La admiro y la amo más que nunca. Entiendo, ahora, las excesivas manifestaciones de afecto recibidas en mi niñez, tal vez como consecuencia de sus culpas; las diferencias percibidas en el trato con mis hermanos convirtiéndome siempre en la niña mimada. Y el amor desmedido y preferencial que mi padre demostraba hacía su hija más pequeña.

Siento un profundo agradecimiento.

Mis lágrimas dejan manchas en las amarillentas hojas, corriendo la tinta de las palabras que ya no quiero volver a repasar.

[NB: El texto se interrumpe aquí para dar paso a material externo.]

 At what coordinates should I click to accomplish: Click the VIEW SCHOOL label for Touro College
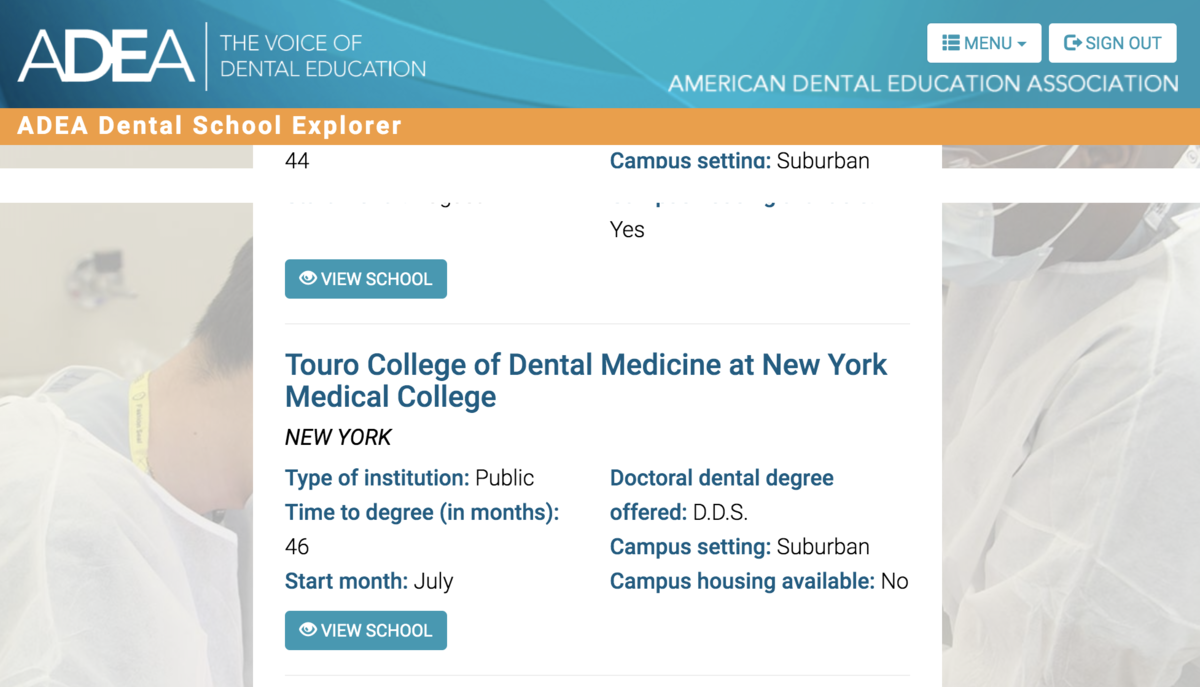point(376,631)
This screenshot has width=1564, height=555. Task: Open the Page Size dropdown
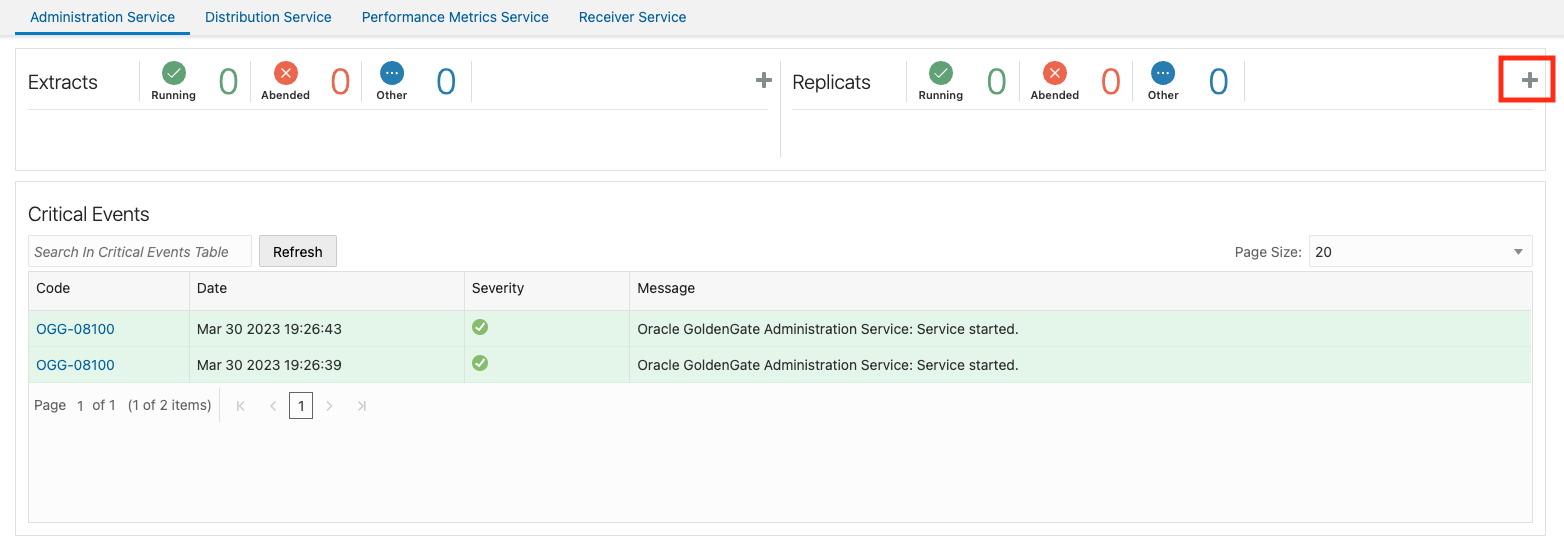pyautogui.click(x=1420, y=252)
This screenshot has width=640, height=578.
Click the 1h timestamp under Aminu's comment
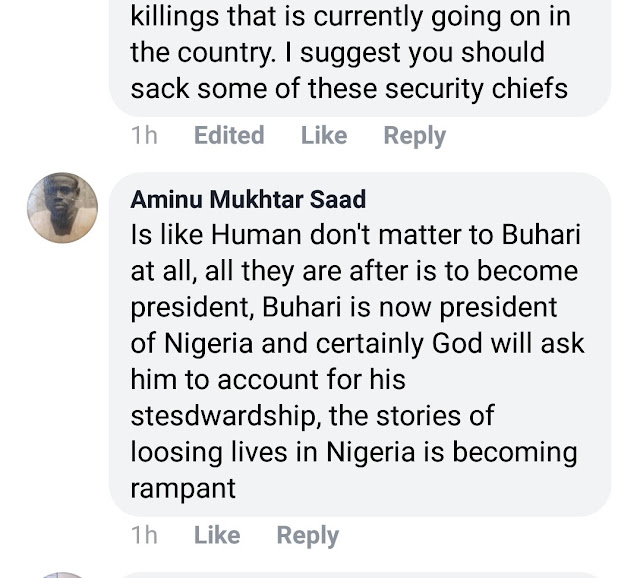click(x=145, y=536)
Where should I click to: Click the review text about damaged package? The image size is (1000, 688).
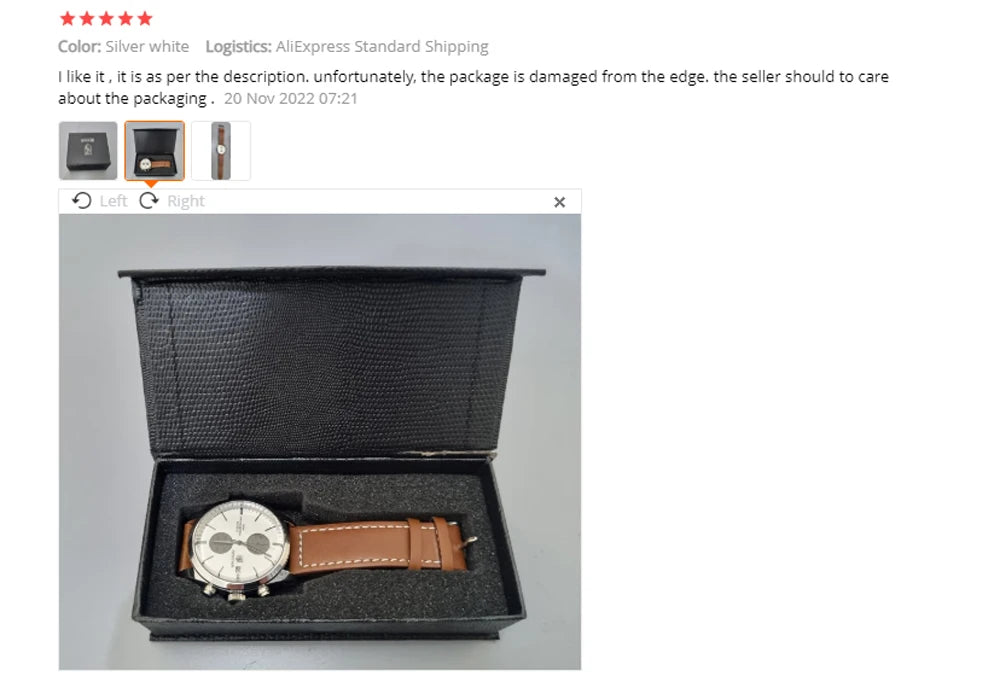(473, 87)
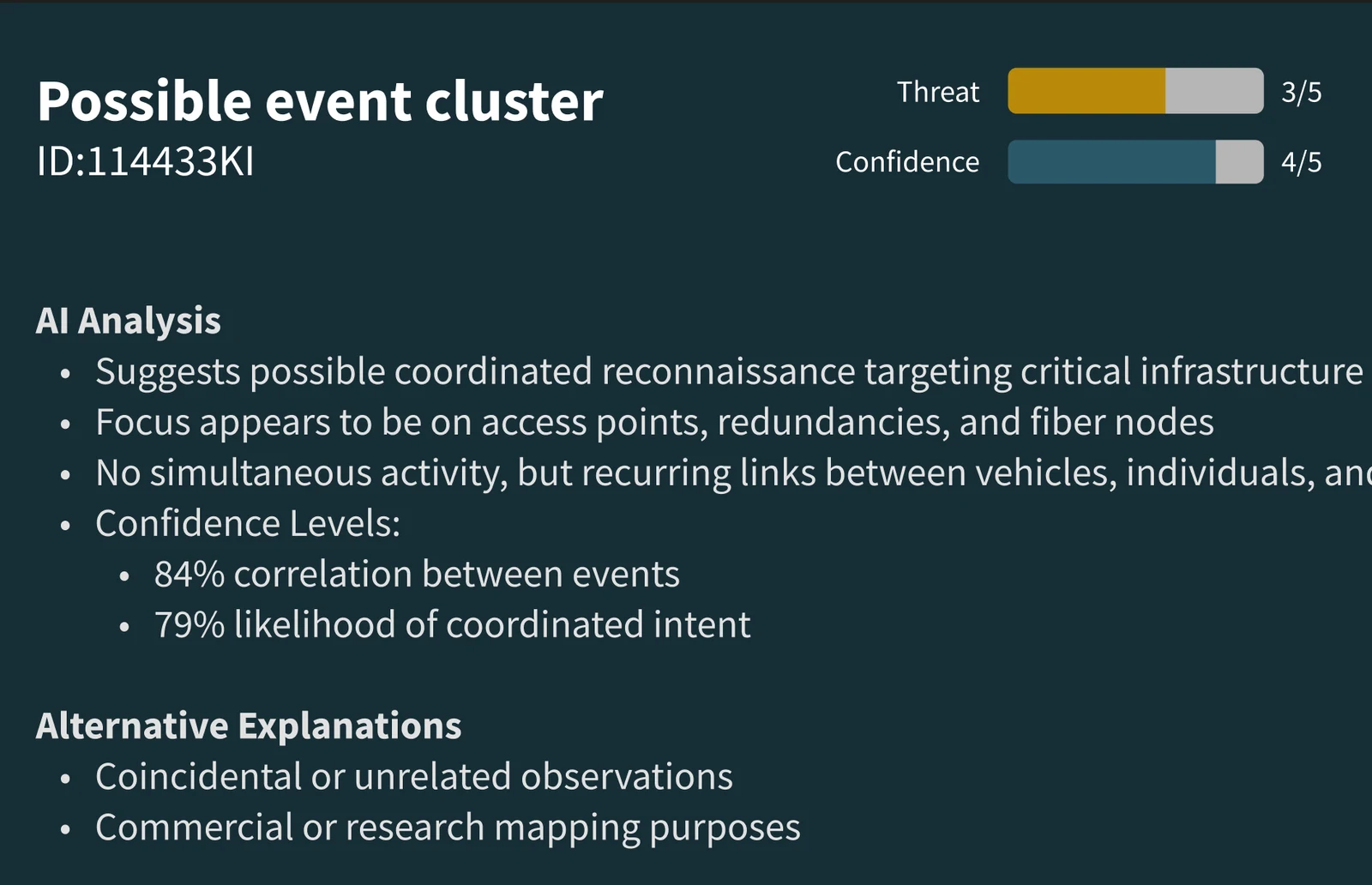Click the No simultaneous activity bullet
The image size is (1372, 885).
coord(733,473)
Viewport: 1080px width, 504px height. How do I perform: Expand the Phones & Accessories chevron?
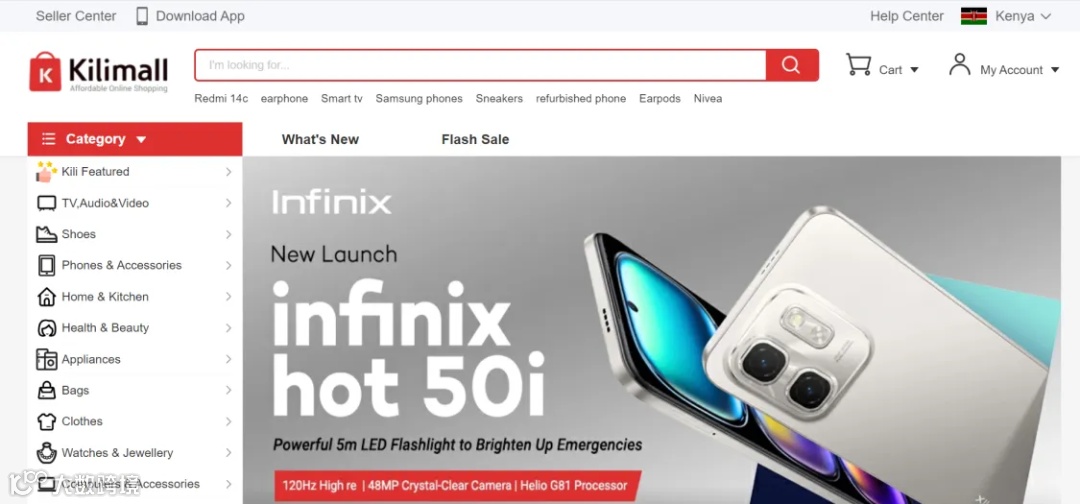tap(228, 265)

Absorta, todavía, por el descubrimiento, observo a mi alrededor a mucha gente. Van y vienen haciendo crujir al puente con su andar; contemplan anonadados las viejas construcciones de los alrededores. Pronto comenzarán a derrumbarse, el terreno cederá y las paredes empezarán a partirse.

Intuyo que mi futuro compartirá este designio.

Ajenos a la tragedia, un grupo de jóvenes en bicicleta recorre el lugar; se divierten, cantan, ríen. Una pareja, en un vehículo estacionado, delibera visiblemente preocupada.

Escucho a lugareños conversando sobre la caída de árboles frutales, los perjuicios venideros y la posibilidad de construir tajamares que eviten la entrada de agua a determinados predios. Pensamientos de pérdida, congoja e incertidumbre se mezclan con los propios.

Para ellos existirá, quizás, una nueva oportunidad.

Conmocionada, llevo ambas manos a mi vientre vacío, vilmente despojado de vida, y siento enormes deseos de gritar.